───── DATASET RECORDS ─────

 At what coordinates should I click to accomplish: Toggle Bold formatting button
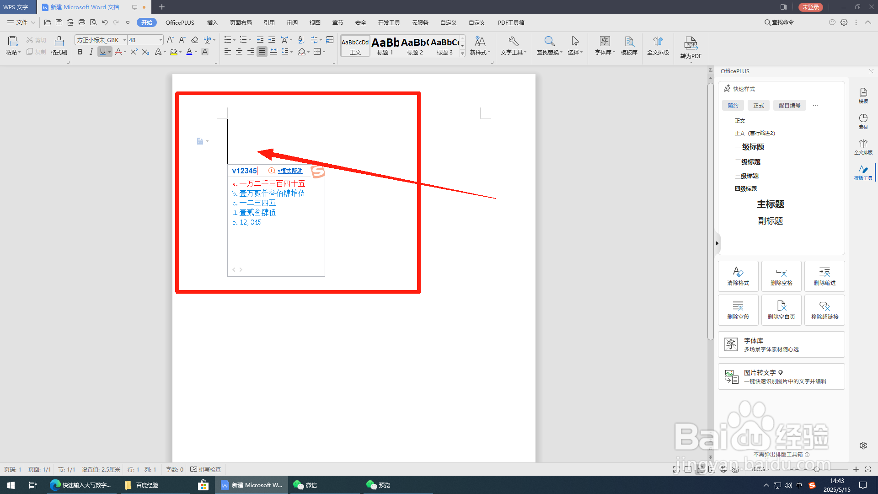point(80,52)
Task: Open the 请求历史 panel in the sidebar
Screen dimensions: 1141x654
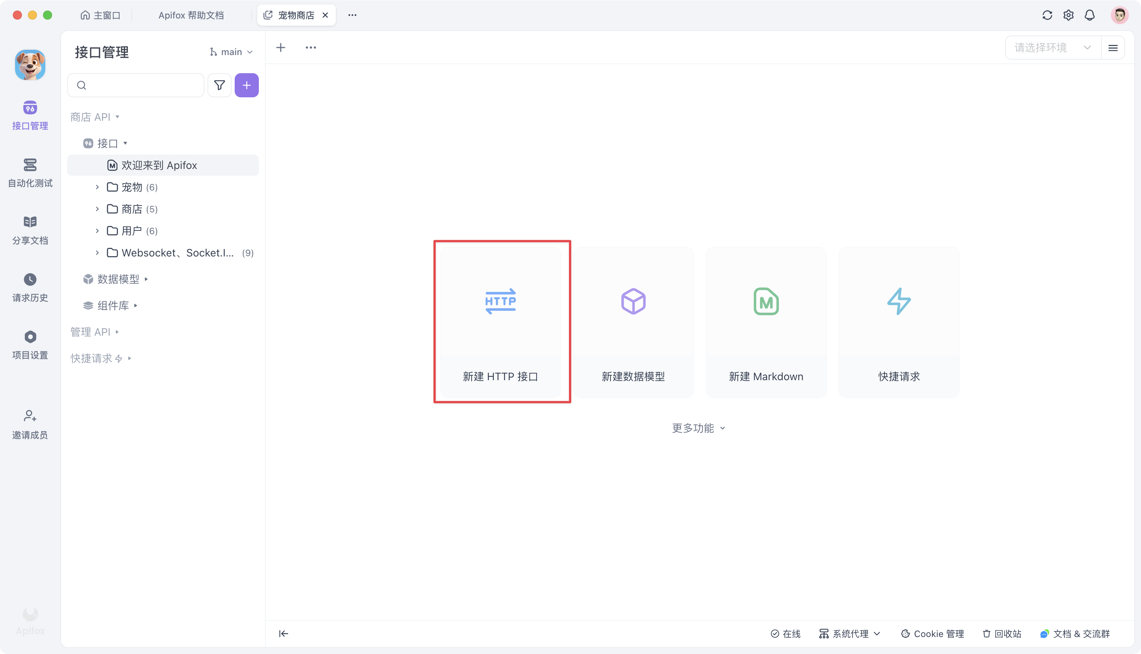Action: coord(30,287)
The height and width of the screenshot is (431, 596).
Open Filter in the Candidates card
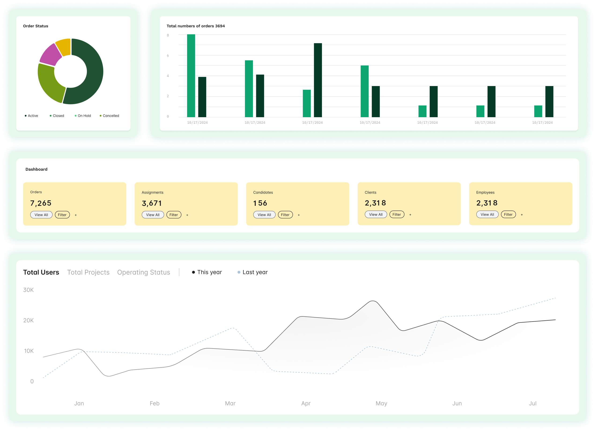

─────

§ WHAT YOU WILL DO
Only a number is wanted here. How many lines in the material contain "Open"?

§ SOLUTION FOR THIS TASK
2